Extrait du texte —

Skúli Sverrisson - Sería II
Si vous pensiez que la misère était le papillon d’une rouquine blonde et rien d’autre, ou que le tout instrumental c’était pour les garçons Constellation ou les filles Harmonia Mundi comme chantait l’autre, c’est sans doute que Sería n’avait jamais eu l’occasion de vous tirer toutes les larmes du corps. Alors, prêt pour une seconde chance ?
1. Volumes (feat. Kristin Anna Valtýsdóttir & Amedeo Pace)
2. Her Looking Back (feat. Ólöf Arnalds, Amedeo Pace & Hildur Guðnadóttir)
3. Instants
4. Unbend (feat. Ólöf Arnalds, Amedeo Pace & Hildur Guðnadóttir)
5. Módir (feat. Hildur Guðnadóttir)
6. Divena (feat. Ólöf Arnalds & Amedeo Pace)
7. The Arrangement (feat. Ólöf Arnalds)
8. Without Memory (feat. Amedeo Pace & Hildur Guðnadóttir)
9. The Sound Of Snow (feat. Ólöf Arnalds, Amedeo Pace & Hildur Guðnadóttir)

Tâche assignée A — Traduisez en anglais la phrase « Alors, prêt pour une seconde chance ? », tirée de l'extrait sur l'album Sería II.

Matériel fourni —

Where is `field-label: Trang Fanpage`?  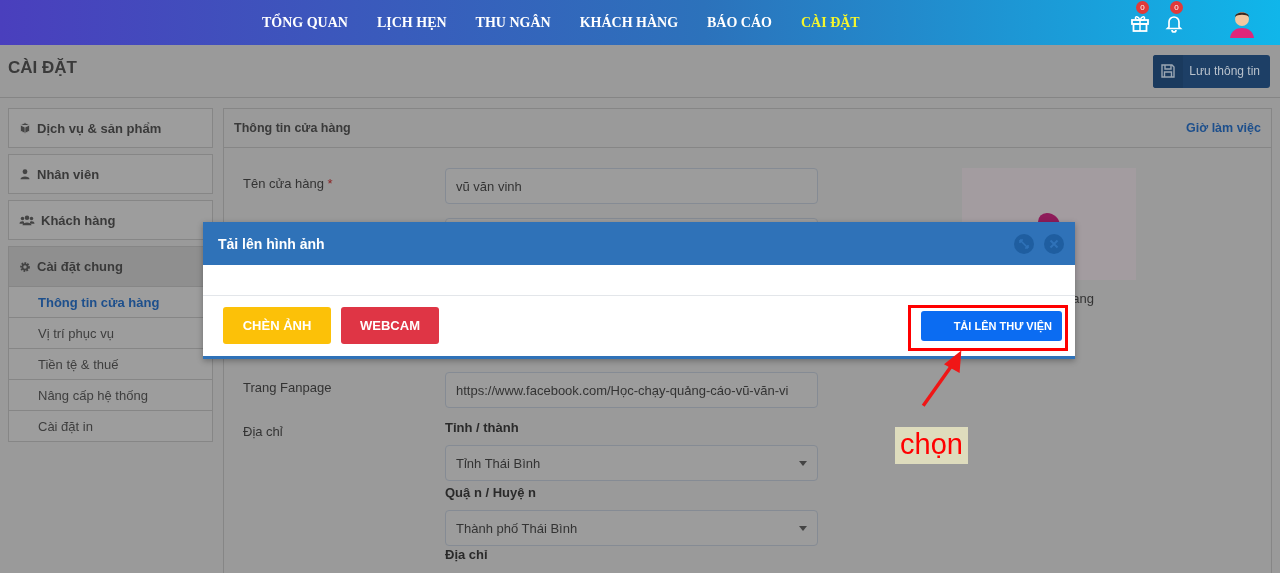
field-label: Trang Fanpage is located at coordinates (288, 388).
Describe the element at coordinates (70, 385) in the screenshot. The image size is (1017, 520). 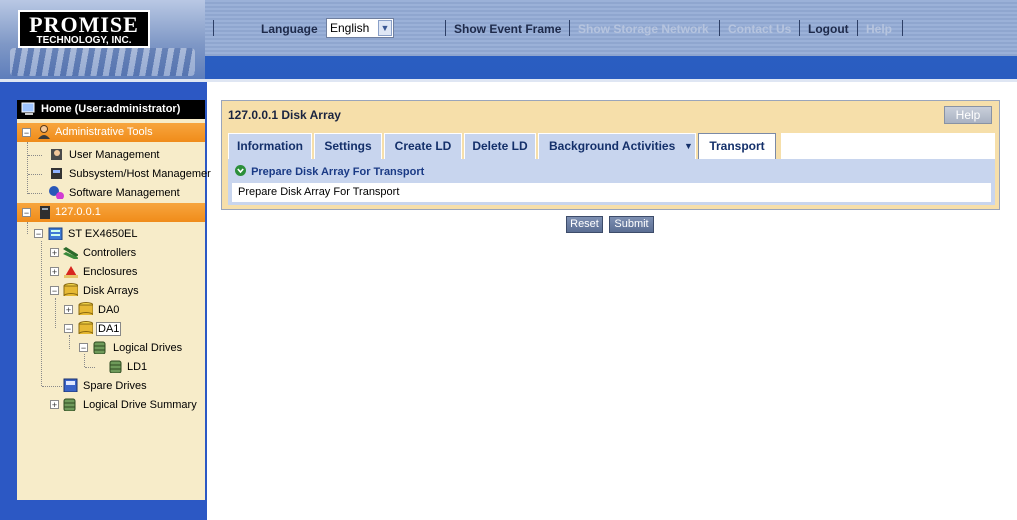
I see `spare-drives-icon` at that location.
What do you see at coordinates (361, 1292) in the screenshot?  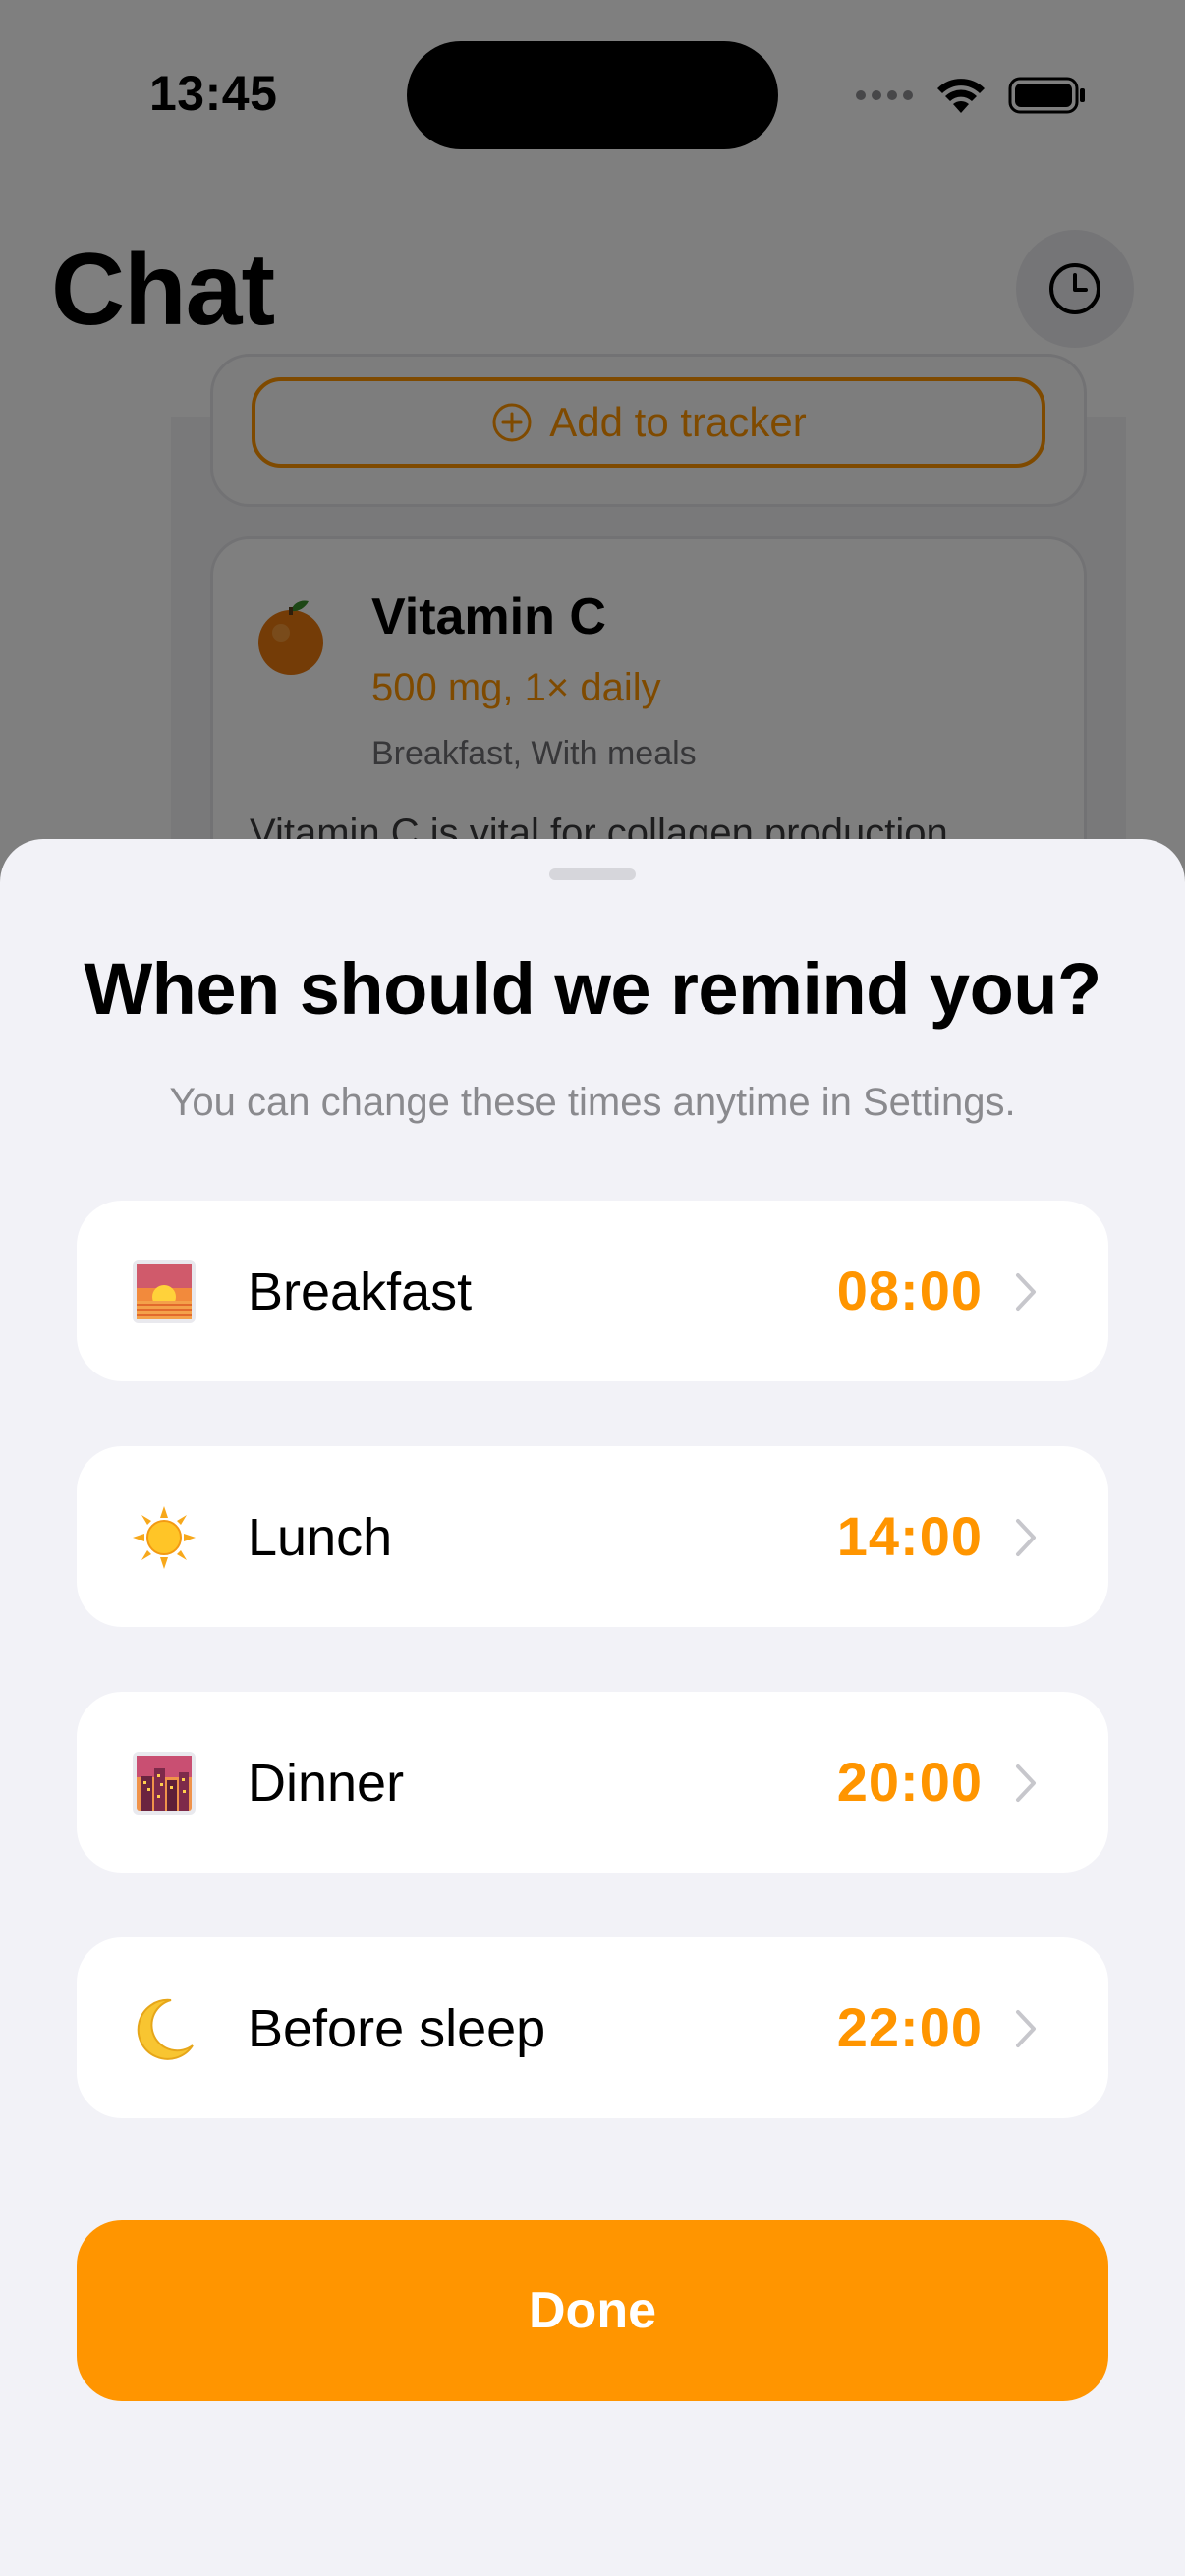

Tâche assignée B — Disposez toutes les lignes des enregistrements ci-dessus en tableau Markdown, avec une colonne n pour le numéro de rang et une colonne Ligne pour le texte, en omettant les lignes vides. Ne reprenez pas les images dans la réponse.

Réponse finale A — So, ready for a second chance?

Réponse finale B —
| n | Ligne |
|---|---|
| 1 | Where is `field-label: Trang Fanpage`?   |
| 2 | field-label: Trang Fanpage is located at coordinates (288, 388). |
| 3 | Describe the element at coordinates (70, 385) in the screenshot. The image size is (1017, 520).  |
| 4 | I see `spare-drives-icon` at that location. |
| 5 | What do you see at coordinates (361, 1292) in the screenshot?   |